Categories: Church News

Karen Wellman


Lent 1 prayer during the day

Did you make pancakes this week? We love pancakes at the Vicarage and usually make a big deal of getting everyone’s favourite fillings* together on the table and then we share making them and eating them together. This year we did the pancake event two weeks early as it was important for us to all be together rather than on the right day. And that has been something that has happened time and time again this past year. We can’t celebrate when we want to. We can’t be with the people we want to be with. So much that is important about being family and community has been taken away by the pandemic.

This has all meant that the beginning of Lent and this week’s reading about Jesus going into the desert did not fill me with joy. As far as giving things up I made this poster for the outside of the church. If you don’t want to give up anything for Lent then this vicar is giving you permission because we have already given up so much this year.

One thing I’ve noticed this year is the speed at which our reading from Mark 1 9-15 goes from triumph to desolation. We hear about Jesus’ baptism and affirmation as the beloved son but next moment Jesus is driven into the desert to be tempted.  This year I wanted Jesus to have a bit more of the good stuff before he was off to the long hard road in the desert. This may say more about me than the gospel but it is indicative of pandemic fatigue; that we are nearly a year into living with restrictions and lockdown.

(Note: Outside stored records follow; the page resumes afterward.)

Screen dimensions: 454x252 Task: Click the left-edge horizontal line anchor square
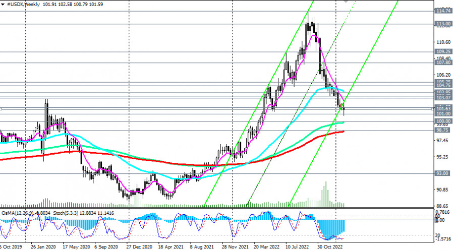point(2,109)
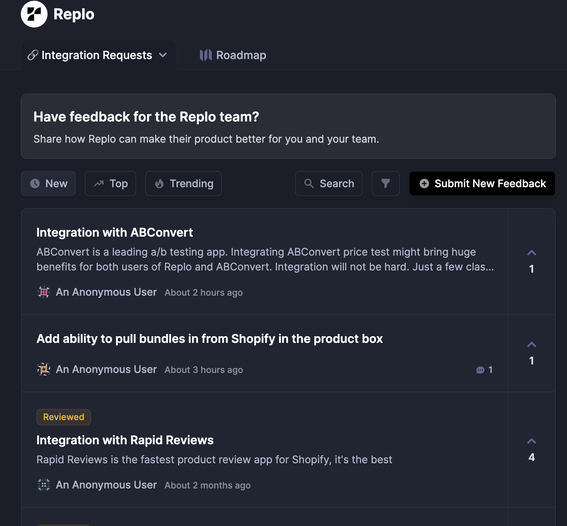Sort feedback by New

pos(48,184)
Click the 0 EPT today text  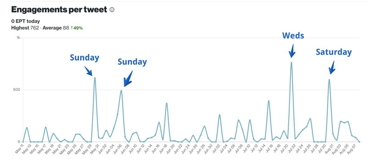[26, 21]
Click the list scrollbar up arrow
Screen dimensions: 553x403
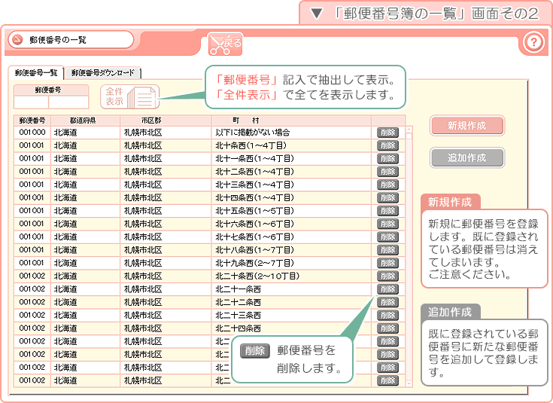(x=409, y=130)
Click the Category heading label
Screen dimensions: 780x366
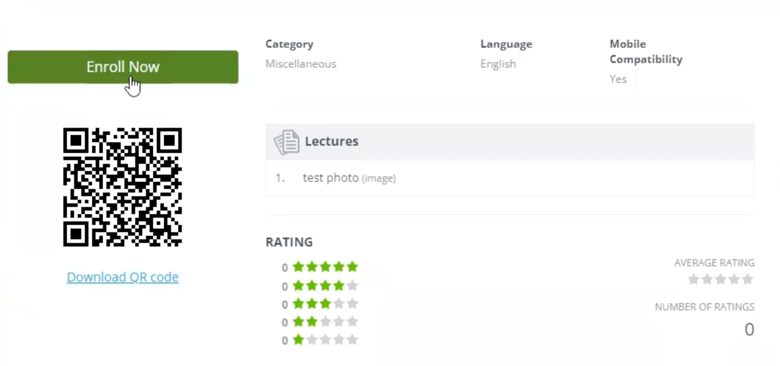click(x=289, y=44)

Yet the desert is a powerful place of change and transformation. It is the place where the early church fathers ran to find Jesus when their world became too comfortable. It is the place where without distractions we are alone with God. It is the place where we are ourselves. We are ourselves without the social mask as there is no one to be social with. We are present before God as we are in all our imperfections and faults. No wonder the desert is a hard place and it is seem as a place to be avoided or rushed through.

As we begin to think about how we might find a new normal perhaps we might reflect on how the past year has been a desert. For many it has been very hard. Part of the recovery from trauma is to name what has been difficult. Others may well have had it harder but to deny that this last year has been costly will keep us in denial and out of touch with who we are as beloved children of God going through a unique moment in history.

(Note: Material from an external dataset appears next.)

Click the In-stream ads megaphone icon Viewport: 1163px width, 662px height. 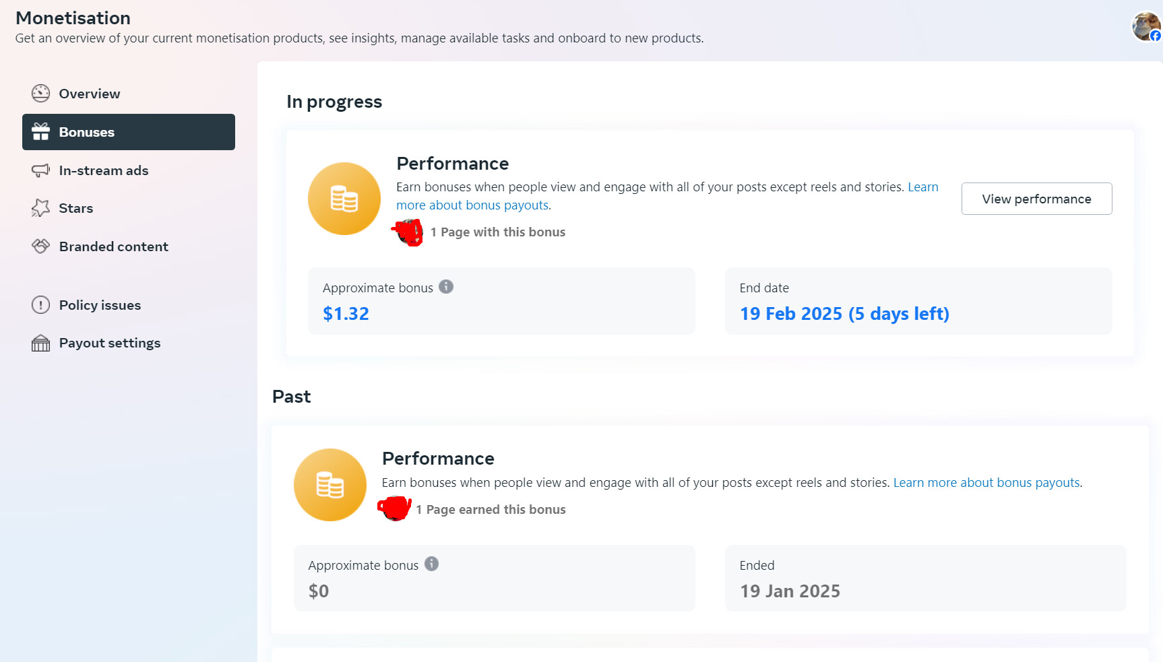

If we can name what is costly we might be able to find some wisdom and truth in the desert. This isn’t easy but some questions to ask might be:

What have we learnt about ourselves?

What have been our distractions?

What were our temptations?

This is not easy work. We hear how in the desert the angels waited on Jesus so it is ok to find this hard.

The strange thing about trauma is that afterwards; after the frantic coping, the grieving and the lament there is the moment when we come out of the desert, the dark place and say ‘and yet.’ And yet I learnt that God is with me, and yet I learnt that I have good neighbours and yet I am more resilient that I thought I could be

Jesus went into the desert. After struggle and hard times he went into the next stage of his ministry. How might we learn from the desert experience we have been in and are perhaps still in and live in the next stage of our Christian lives?

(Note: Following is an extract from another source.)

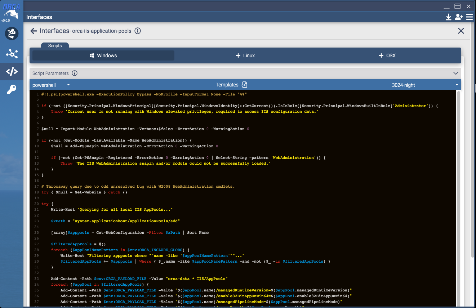Click the back arrow beside Interfaces

point(34,31)
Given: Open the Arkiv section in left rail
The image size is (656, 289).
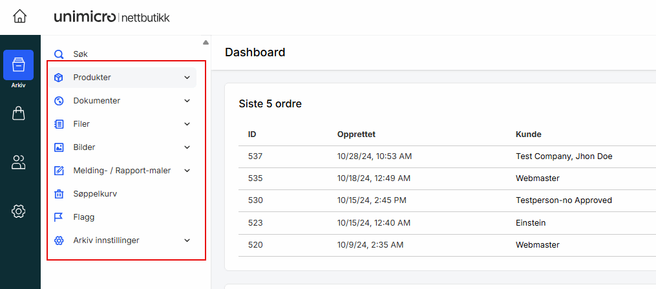Looking at the screenshot, I should (18, 66).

If that feels very challenging it is worth remembering that in Charlie Mackesy’s book The Boy, The Mole, The Fox and The Horse, the boy asks the horse a question: “’What is the bravest thing you’ve ever said? asked the boy. ‘Help,’ said the horse.” If you are feeling in need of help, be brave and ask for it.

These words come from later in Jesus’ ministry ‘Come to me, all you that are weary and are carrying heavy burdens, and I will give you rest. Take my yoke upon you, and learn from me; for I am gentle and humble in heart, and you will find rest for your souls.’

Have a blessed, desert Lent

*butter and marmite in case you were wondering.


Mark 1.9-15In those days Jesus came from Nazareth of Galilee and was baptized by John in the Jordan. And just as he was coming up out of the water, he saw the heavens torn apart and the Spirit descending like a dove on him. And a voice came from heaven, ‘You are my Son, the Beloved; with you I am well pleased.’

And the Spirit immediately drove him out into the wilderness. He was in the wilderness forty days, tempted by Satan; and he was with the wild beasts; and the angels waited on him.

Now after John was arrested, Jesus came to Galilee, proclaiming the good news of God, and saying, ‘The time is fulfilled, and the kingdom of God has come near; repent, and believe in the good news.’